The logical connections depicted in FIG. 12 include a local area
network (LAN) 171 and a wide area network (WAN) 173, but may also
include other networks. Such networking environments are
commonplace in offices, enterprisewide computer networks, intranets
and the Internet. For example, in the present facility, the
computer 111 may comprise the source machine from which data is
being migrated, and the remote computer 180 may comprise the
destination machine. Note, however, that source and destination
machines need not be connected by a network or any other means, but
instead, data may be migrated via any media capable of being
written by the source platform and read by the destination platform
or platforms.
[0067] When used in a LAN networking environment, the computer 111
is connected to the LAN 171 through a network interface or adapter
170. When used in a WAN networking environment, the computer 111
typically includes a modem 172 or other means for establishing
communications over the WAN 173, such as the Internet. The modem
172, which may be internal or external, may be connected to the
system bus 121 via the user input interface 160 or other
appropriate mechanism. In a networked environment, program modules
depicted relative to the computer 111, or portions thereof, may be
stored in the remote memory storage device 181. By way of example,
and not limitation, FIG. 12 illustrates remote application programs
185 as residing on memory storage device 181. It will be
appreciated that the network connections shown are exemplary and
other means of establishing a communications link between the
computers may be used.
[0068] While various functionalities and data are shown in FIG. 12
as residing on particular computer systems that are arranged in a
particular way, those skilled in the art will appreciate that such
functionalities and data may be distributed in various other ways
across computer systems in different arrangements.

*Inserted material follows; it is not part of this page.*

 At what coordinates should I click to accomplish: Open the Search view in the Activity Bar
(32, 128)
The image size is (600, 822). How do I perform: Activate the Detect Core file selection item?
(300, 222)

While computer
systems configured as described above are typically used to support
the operation of the facility, one of ordinary skill in the art
will appreciate that the facility may be implemented using devices
of various types and configurations, and having various
components.
[0069] The techniques for causing project management software to
explain task scheduling for a project may be described in the
general context of computer-executable instructions, such as
program modules, executed by one or more computers or other
devices. Generally, program modules include routines, programs,
objects, components, data structures, etc., that perform particular
tasks or implement particular abstract data types. Typically, the
functionality of the program modules may be combined or distributed
as desired in various embodiments.
[0070] From the foregoing, it will be appreciated that specific
embodiments of the invention have been described herein for
purposes of illustration, but that various modifications may be
made without deviating from the spirit and scope of the invention.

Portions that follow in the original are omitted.